[DATA FOR THIS EXERCISE]:
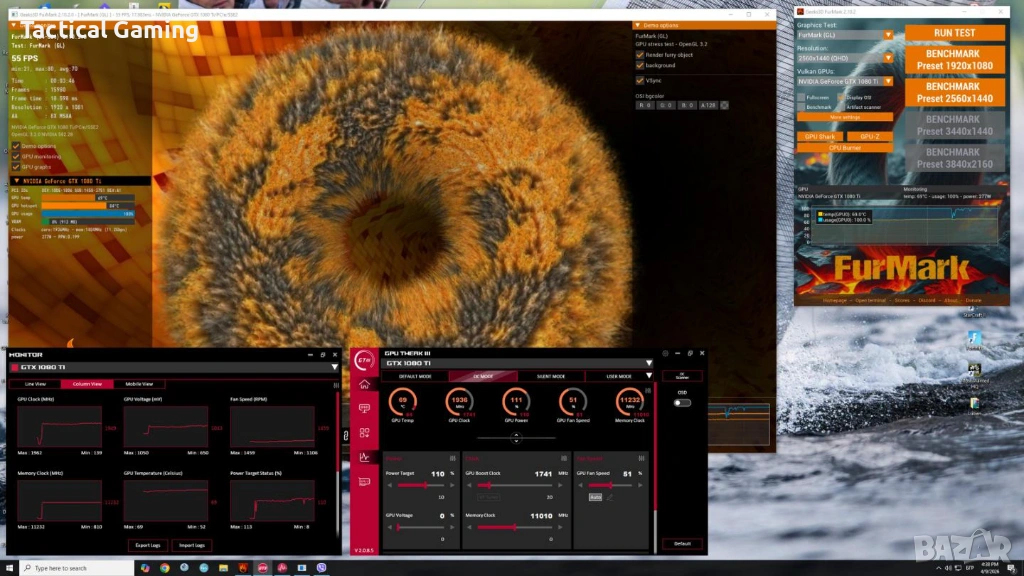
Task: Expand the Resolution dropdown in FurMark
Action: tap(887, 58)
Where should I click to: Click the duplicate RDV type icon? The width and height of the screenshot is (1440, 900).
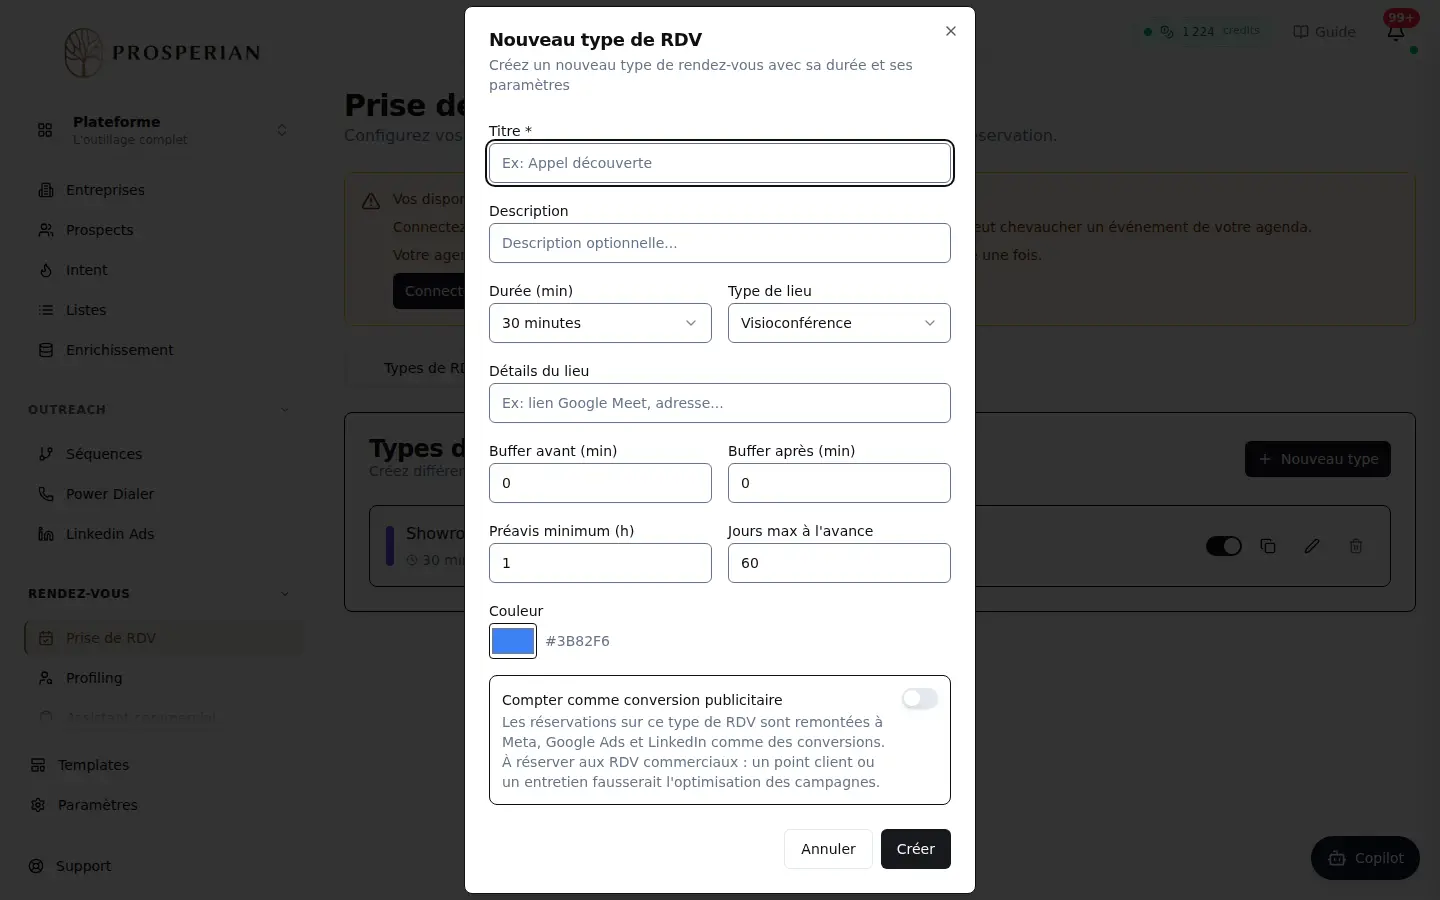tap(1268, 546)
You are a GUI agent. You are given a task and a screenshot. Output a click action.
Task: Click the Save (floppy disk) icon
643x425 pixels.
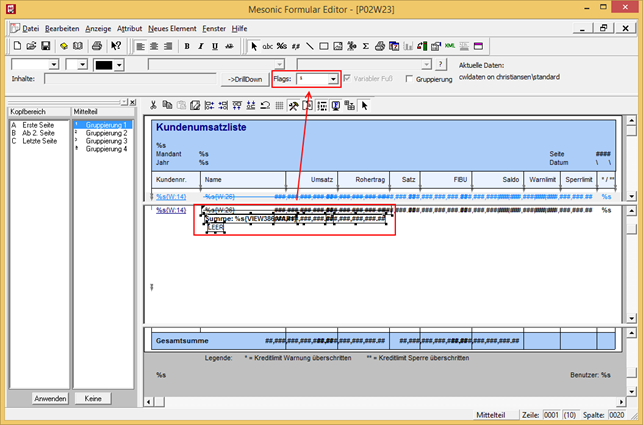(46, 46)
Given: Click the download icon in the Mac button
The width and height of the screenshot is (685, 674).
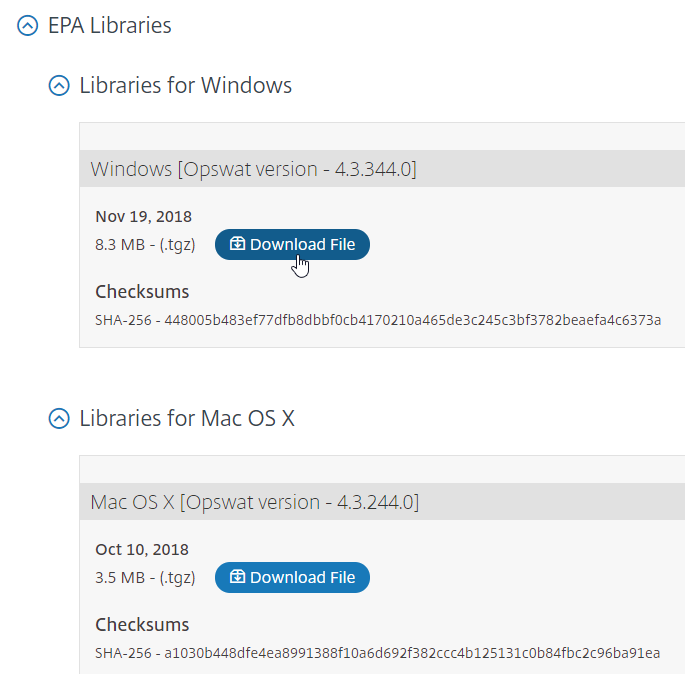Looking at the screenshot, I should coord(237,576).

[WORK INSTRUCTIONS]: Find the line holding "You are a GUI" in the data above. Retype it and every later line exactly, through the end, but not the pictures.

[SOLUTION FOR THIS PROBLEM]:
You are a GUI agent. You are given a task and a screenshot. Output a click action.
Task: Click the Save (floppy disk) icon
643x425 pixels.
(46, 46)
Given: Click the download icon in the Mac button
The width and height of the screenshot is (685, 674).
Looking at the screenshot, I should coord(237,576).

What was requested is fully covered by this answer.